- Supplied passage -
==============================

When I left school, I became a lawyer. It wasn’t something I particularly wanted to do: my father wanted me to become an accountant and I wanted to be an actress, so law was a compromise! I became increasingly involved in ‘street law’: a form of public engagement where you go into communities and teach law to grassroots populations. I fell in love with this activist component of law and then became a prosecutor.
While I was a prosecutor, I got scouted as a model by Gert-Johan Coetzee. I was so busy with my prosecutorial work and had no particular interest in modelling, but eventually agreed to do it after realising I could use it as a platform to normalise albinism and provide some positive representation.
From the very start of my modelling career, the media was insane. Not just in South Africa but around the world. The attention was a lot for me to handle as an introvert. People would say “this is your dream” and that was never quite true. I didn’t enjoy shoots and I could barely walk in heels when I started! What kept me in the modelling world was purpose: a sense that I was contributing to greater visibility and positive exposure for people with albinism everywhere.
The thing about being underrepresented is you end up being the first in a lot of things. You become the first because of the barriers and exclusions that existed before. Vogue magazine was over a century old when I became the first model with albinism to be featured on its cover in 2019. As much as that was an achievement, it was also a reminder of the historic absence and anonymity people with albinism have experienced on such platforms.
When I started modelling, the narratives that were open to a body like mine were limited. People only saw my albinism. I had to work so hard to be seen also as a woman, or as a person of colour. There are several identities within me that all deserve recognition and I am proud of the work I’ve done to represent those. As I’ve grown older and more politically mature, I find it easier to spot which shoots are authentic and which have the potential to be problematic. I can spot the cues and patterns that reinforce stereotypes about albinism. I’ve had plenty of shoot requests, sometimes from very influential institutions, but I reject the majority of offers. Choosing the wrong shoots can do long-lasting harm.

==============================

- Listed records -
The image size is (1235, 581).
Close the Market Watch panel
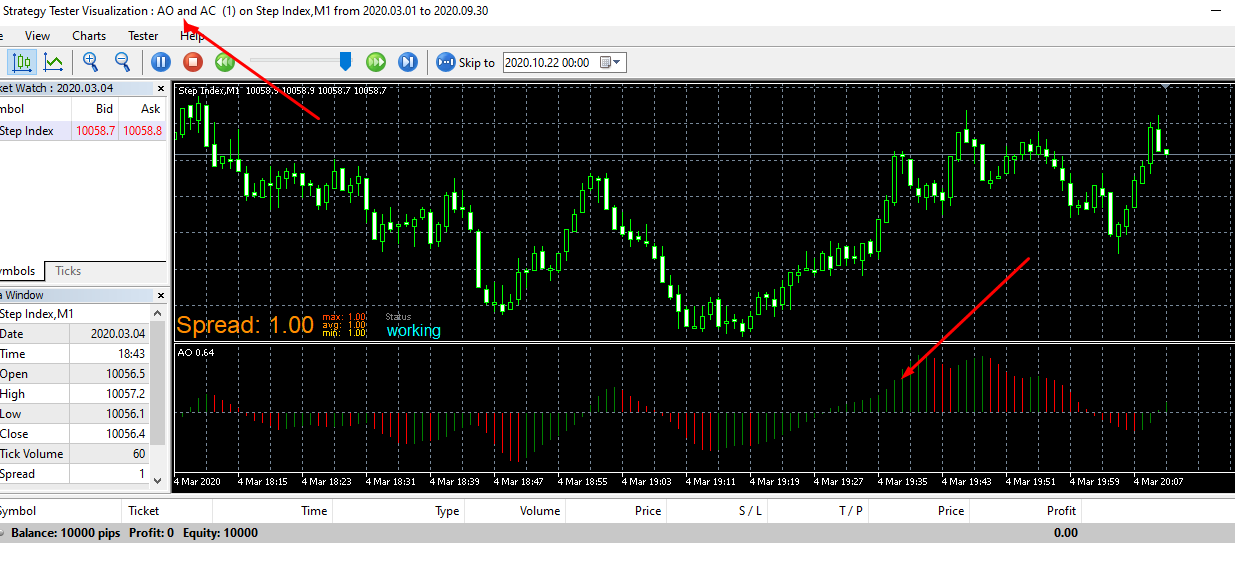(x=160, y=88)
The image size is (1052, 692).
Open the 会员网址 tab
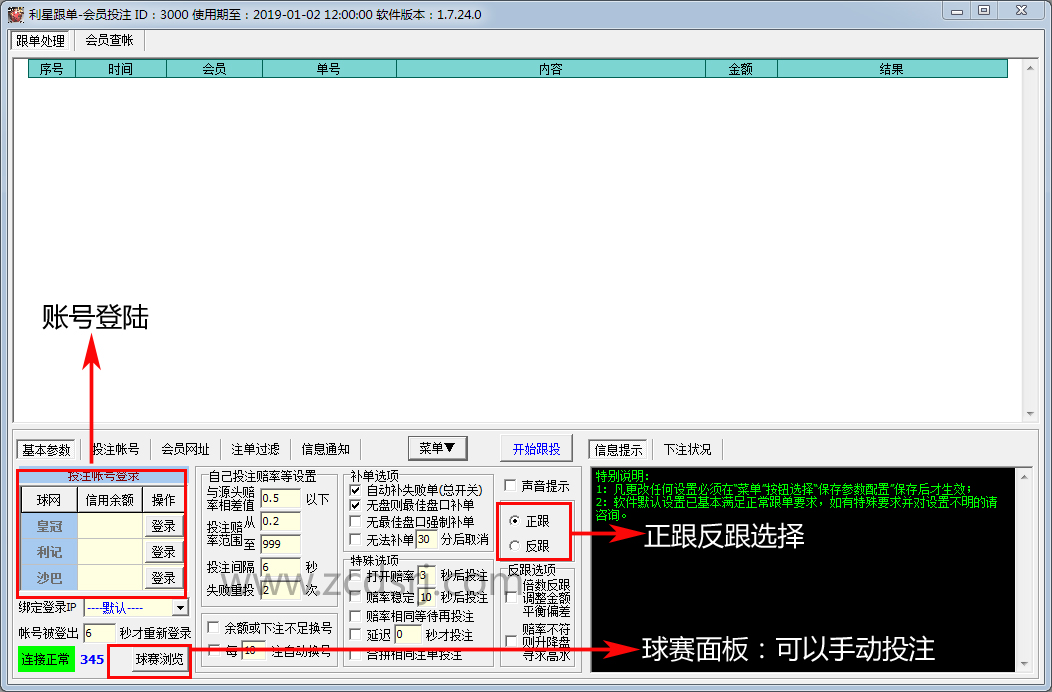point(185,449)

==============================

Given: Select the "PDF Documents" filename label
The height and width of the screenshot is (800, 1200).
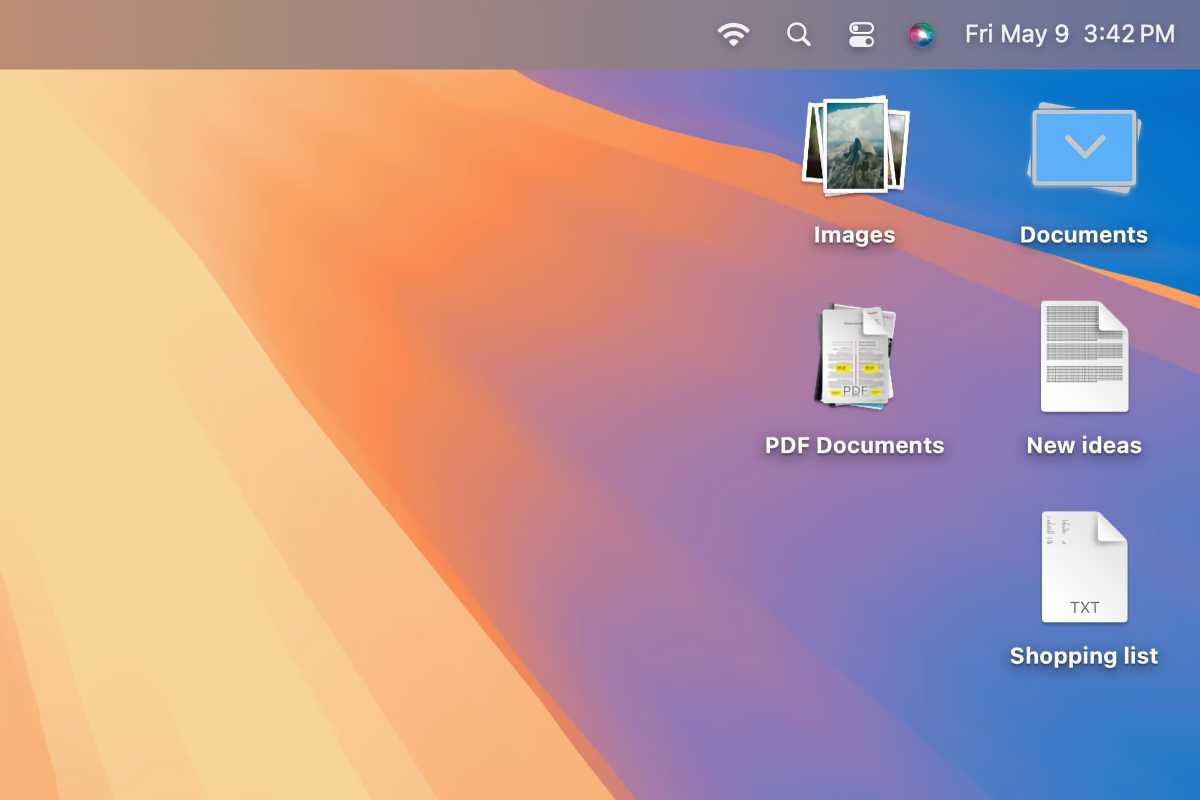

==============================

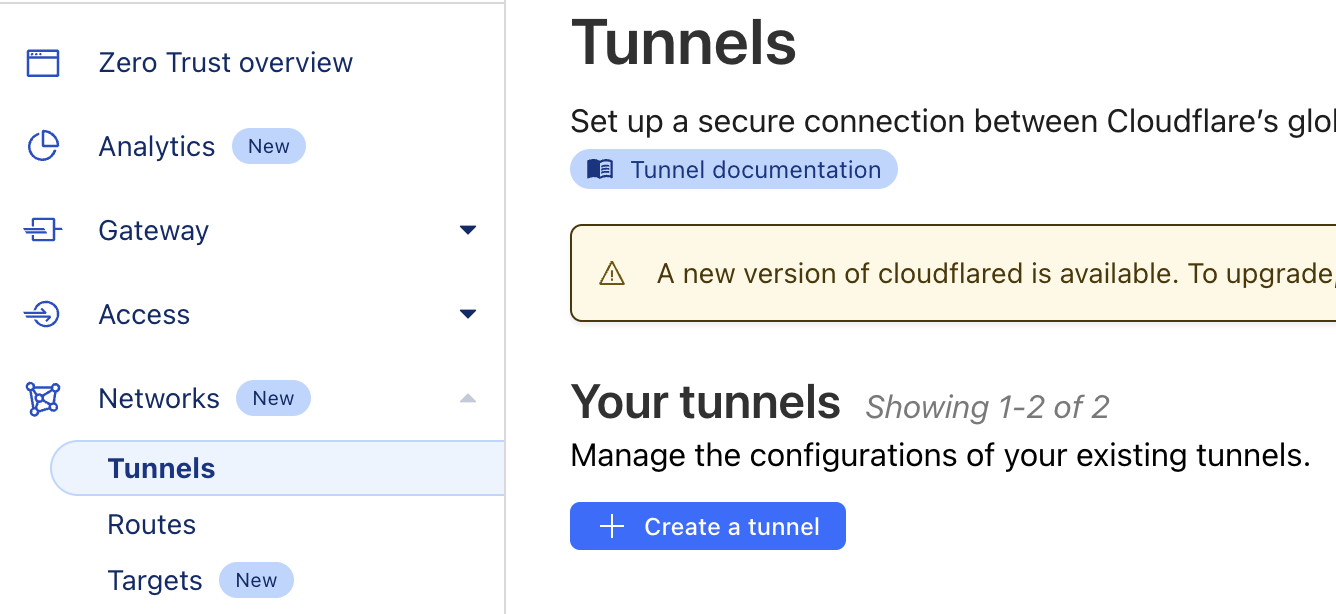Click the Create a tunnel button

==============================

- Activity list -
1 > In the passage on modeling and albinism, who scouted the writer as a model?
2 > From the passage on modeling and albinism, write out the stretch from "From the very" through "with albinism everywhere.".
3 > Extend the passage on modeling and albinism past its last sentence.

- Responses per task -
1 > Gert-Johan Coetzee

2 >
From the very start of my modelling career, the media was insane. Not just in South Africa but around the world. The attention was a lot for me to handle as an introvert. People would say “this is your dream” and that was never quite true. I didn’t enjoy shoots and I could barely walk in heels when I started! What kept me in the modelling world was purpose: a sense that I was contributing to greater visibility and positive exposure for people with albinism everywhere.

3 >
Journalists have often quizzed me about African attitudes to albinism as though I myself am somehow not African. The question “What do Africans do to you?” fails to account for the fact that I am fully African and I fully have albinism, it’s not an either-or. In many of those conversations I feel that my albinism becomes cannon fodder: a conduit to perpetuate stereotypes about Africa as a 'dark' continent. But I am African. As much as I want to hold my community accountable for the injustices I and others have experienced, I’m not separate from them. They are me. They are my identity, my heritage, my community.
Activism has become an increasingly important part of my life. It’s the vein that runs through everything I do; it’s in every decision I make. I don’t do it because it’s nice; I do it because it’s necessary. Since the pandemic, a lot of my modelling work has had to stop but somehow the work that requires my mind has picked up a lot. I’ve been asked to write for a prominent beauty magazine, and to act as a board member for a panel of experts in the beauty division of a global research company. In that sense, I’ve become a model who people hire not just for visual representation, but also because of what I think and what I have to say.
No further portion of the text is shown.